Cybersecurity AI: The Dangerous Gap Between Automation and Autonomy

TL;DR

This paper clarifies the distinction between automation and autonomy in cybersecurity AI, proposing a taxonomy to prevent misconceptions and promote effective human-AI collaboration for safer deployment.

Contribution

It introduces a 6-level taxonomy distinguishing automation from autonomy in cybersecurity AI, highlighting current capabilities and emphasizing the need for clear terminology and transparency.

Findings

Current autonomous pentesters operate at Level 3-4, requiring human oversight.

Mischaracterizing AI as fully autonomous can reduce necessary human oversight.

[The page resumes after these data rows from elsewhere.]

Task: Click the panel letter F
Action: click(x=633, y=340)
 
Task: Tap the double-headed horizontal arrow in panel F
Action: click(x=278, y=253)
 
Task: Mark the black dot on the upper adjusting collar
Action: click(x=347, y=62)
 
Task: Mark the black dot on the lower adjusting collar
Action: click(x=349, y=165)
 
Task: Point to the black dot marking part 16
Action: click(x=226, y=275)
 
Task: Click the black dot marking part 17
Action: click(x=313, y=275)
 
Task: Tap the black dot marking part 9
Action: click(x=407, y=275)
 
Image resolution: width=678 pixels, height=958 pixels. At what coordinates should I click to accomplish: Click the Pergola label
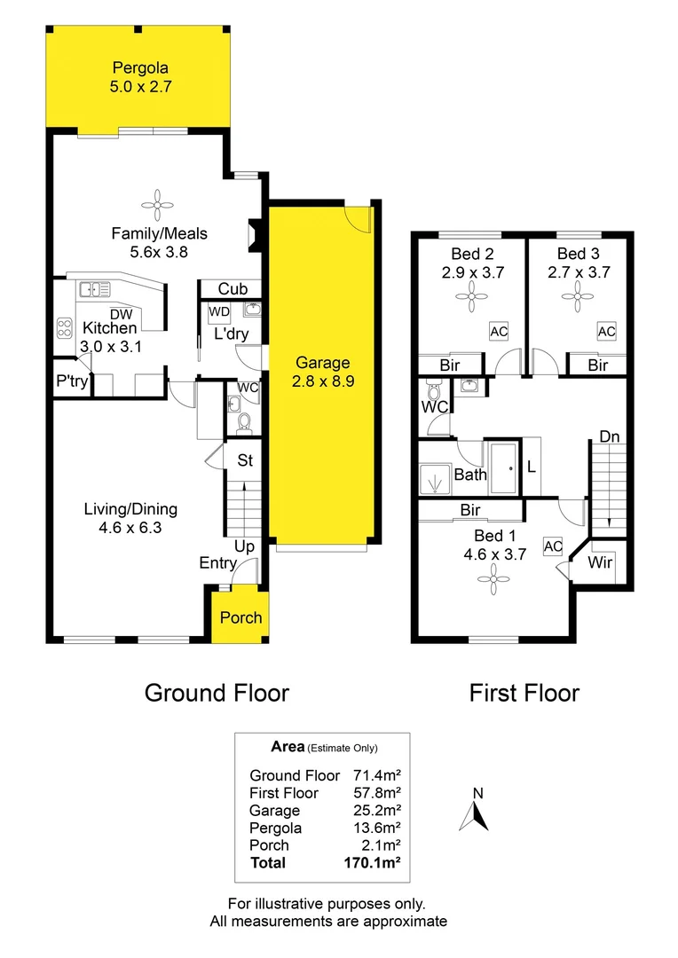(x=140, y=67)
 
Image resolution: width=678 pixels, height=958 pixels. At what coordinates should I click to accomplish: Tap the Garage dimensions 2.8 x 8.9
(x=323, y=381)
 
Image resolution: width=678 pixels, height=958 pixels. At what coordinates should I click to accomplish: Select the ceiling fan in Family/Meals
(x=159, y=205)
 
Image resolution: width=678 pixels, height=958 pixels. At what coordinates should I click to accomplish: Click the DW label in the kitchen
(x=121, y=313)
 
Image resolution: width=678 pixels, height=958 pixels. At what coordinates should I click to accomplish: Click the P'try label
(x=68, y=385)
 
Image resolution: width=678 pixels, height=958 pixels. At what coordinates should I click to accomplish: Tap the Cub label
(x=233, y=289)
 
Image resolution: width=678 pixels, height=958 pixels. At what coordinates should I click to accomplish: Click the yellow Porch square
(x=240, y=616)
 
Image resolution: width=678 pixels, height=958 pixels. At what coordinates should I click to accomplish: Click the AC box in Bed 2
(x=498, y=331)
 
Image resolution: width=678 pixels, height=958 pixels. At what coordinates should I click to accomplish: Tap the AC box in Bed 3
(x=606, y=331)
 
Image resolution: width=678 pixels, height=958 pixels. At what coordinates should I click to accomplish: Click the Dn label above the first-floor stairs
(x=610, y=436)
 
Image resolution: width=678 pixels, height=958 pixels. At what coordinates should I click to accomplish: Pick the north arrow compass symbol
(x=475, y=813)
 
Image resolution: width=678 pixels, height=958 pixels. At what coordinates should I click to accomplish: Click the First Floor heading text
(x=524, y=693)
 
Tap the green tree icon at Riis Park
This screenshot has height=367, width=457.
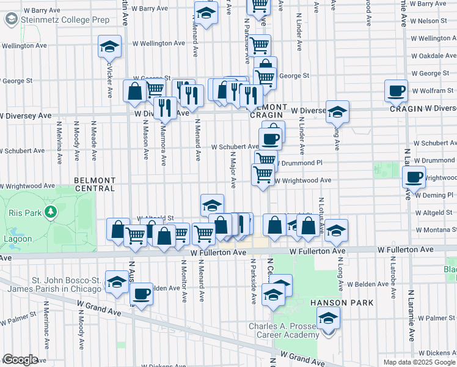pos(51,212)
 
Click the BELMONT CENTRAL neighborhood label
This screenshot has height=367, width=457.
pos(94,184)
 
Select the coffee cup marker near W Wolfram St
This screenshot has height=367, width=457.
pos(396,91)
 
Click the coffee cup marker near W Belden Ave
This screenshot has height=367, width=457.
pos(141,294)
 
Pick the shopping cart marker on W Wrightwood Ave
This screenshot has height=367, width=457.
pos(263,174)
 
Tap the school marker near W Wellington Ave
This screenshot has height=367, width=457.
pos(109,46)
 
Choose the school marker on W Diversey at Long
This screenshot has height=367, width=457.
pos(337,112)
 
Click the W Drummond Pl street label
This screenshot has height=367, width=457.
pos(301,163)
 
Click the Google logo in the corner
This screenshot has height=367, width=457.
pos(20,360)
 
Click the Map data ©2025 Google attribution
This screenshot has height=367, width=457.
pos(419,362)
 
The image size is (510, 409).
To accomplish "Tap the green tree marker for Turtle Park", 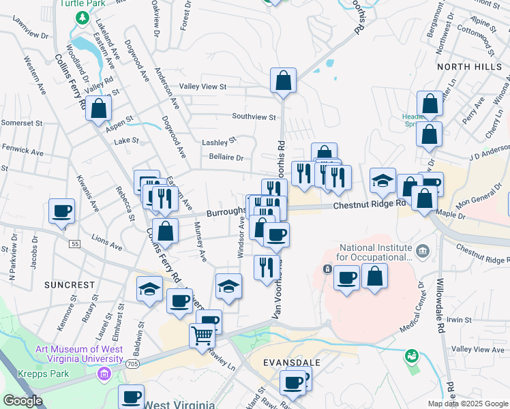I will point(83,18).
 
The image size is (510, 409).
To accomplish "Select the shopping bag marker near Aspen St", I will point(99,108).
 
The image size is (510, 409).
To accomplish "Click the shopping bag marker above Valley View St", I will point(283,80).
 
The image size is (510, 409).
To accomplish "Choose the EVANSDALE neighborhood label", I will point(287,363).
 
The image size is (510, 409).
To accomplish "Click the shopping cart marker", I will point(202,335).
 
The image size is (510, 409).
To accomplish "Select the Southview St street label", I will point(253,117).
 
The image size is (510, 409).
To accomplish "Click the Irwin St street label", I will point(460,319).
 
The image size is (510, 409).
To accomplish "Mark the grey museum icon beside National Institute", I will point(423,252).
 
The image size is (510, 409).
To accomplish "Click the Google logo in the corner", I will point(23,401).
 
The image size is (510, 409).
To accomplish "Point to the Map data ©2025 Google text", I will point(467,404).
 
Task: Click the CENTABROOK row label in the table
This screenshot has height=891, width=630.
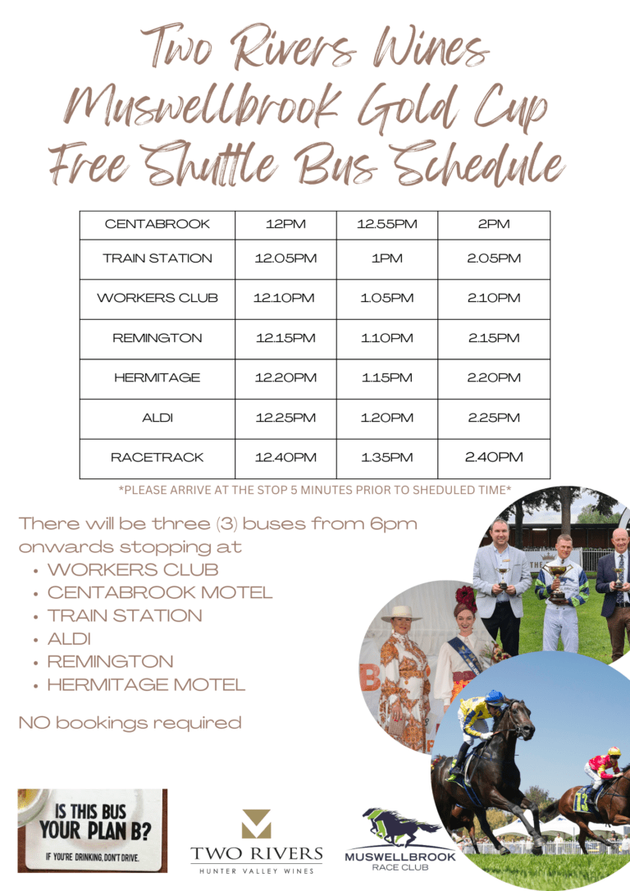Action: point(158,224)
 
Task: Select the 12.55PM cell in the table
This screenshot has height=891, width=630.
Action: point(387,224)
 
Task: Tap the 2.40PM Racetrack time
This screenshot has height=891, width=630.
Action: point(494,457)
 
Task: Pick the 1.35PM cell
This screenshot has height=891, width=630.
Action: point(387,457)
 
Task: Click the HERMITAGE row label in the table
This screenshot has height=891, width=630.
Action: point(158,377)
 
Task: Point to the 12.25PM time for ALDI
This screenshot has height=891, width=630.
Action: point(285,418)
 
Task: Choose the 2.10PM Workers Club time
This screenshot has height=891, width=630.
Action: point(494,298)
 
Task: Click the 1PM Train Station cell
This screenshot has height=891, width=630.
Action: point(387,258)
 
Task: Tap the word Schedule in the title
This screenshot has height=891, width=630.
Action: point(477,163)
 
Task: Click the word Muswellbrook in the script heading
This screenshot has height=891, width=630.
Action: point(202,107)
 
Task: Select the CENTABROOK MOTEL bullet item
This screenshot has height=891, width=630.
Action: point(160,592)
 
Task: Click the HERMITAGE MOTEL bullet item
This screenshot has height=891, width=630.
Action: point(147,685)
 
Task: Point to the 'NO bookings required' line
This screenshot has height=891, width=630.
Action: point(130,723)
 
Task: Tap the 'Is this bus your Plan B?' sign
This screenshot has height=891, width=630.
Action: point(93,830)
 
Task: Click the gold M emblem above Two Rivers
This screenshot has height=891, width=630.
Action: point(256,824)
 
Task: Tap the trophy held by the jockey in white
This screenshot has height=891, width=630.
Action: point(558,579)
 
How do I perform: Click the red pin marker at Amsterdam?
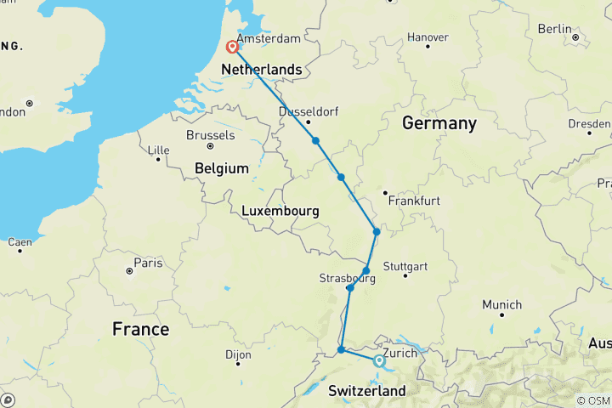pyautogui.click(x=231, y=48)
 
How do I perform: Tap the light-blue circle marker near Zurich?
pyautogui.click(x=379, y=361)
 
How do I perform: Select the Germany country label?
pyautogui.click(x=439, y=123)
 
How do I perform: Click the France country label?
pyautogui.click(x=141, y=329)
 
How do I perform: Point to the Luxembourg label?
pyautogui.click(x=280, y=211)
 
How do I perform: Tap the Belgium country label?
pyautogui.click(x=221, y=168)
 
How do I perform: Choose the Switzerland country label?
pyautogui.click(x=367, y=391)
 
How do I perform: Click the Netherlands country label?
pyautogui.click(x=261, y=69)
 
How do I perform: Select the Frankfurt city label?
pyautogui.click(x=414, y=201)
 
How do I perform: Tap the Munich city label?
pyautogui.click(x=502, y=304)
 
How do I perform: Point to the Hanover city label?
pyautogui.click(x=428, y=37)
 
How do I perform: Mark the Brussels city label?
pyautogui.click(x=210, y=135)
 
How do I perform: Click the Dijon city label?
pyautogui.click(x=239, y=354)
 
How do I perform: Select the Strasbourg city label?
pyautogui.click(x=347, y=278)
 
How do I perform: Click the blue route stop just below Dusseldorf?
pyautogui.click(x=315, y=141)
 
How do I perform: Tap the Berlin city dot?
pyautogui.click(x=575, y=37)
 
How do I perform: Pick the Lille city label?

True Level 5 autonomy in cybersecurity AI remains an aspirational goal.

Abstract

The cybersecurity industry combines "automated" and "autonomous" AI, creating dangerous misconceptions about system capabilities. Recent milestones like XBOW topping HackerOne's leaderboard showcase impressive progress, yet these systems remain fundamentally semi-autonomous--requiring human oversight. Drawing from robotics principles, where the distinction between automation and autonomy is well-established, I take inspiration from prior work and establish a 6-level taxonomy (Level 0-5) distinguishing automation from autonomy in Cybersecurity AI. Current "autonomous" pentesters operate at Level 3-4: they execute complex attack sequences but need human review for edge cases and strategic decisions. True Level 5 autonomy remains aspirational. Organizations deploying mischaracterized "autonomous" tools risk reducing oversight precisely when it's most needed, potentially creating new vulnerabilities. The path forward requires precise terminology, transparent capabilities disclosure, and human-AI partnership-not replacement.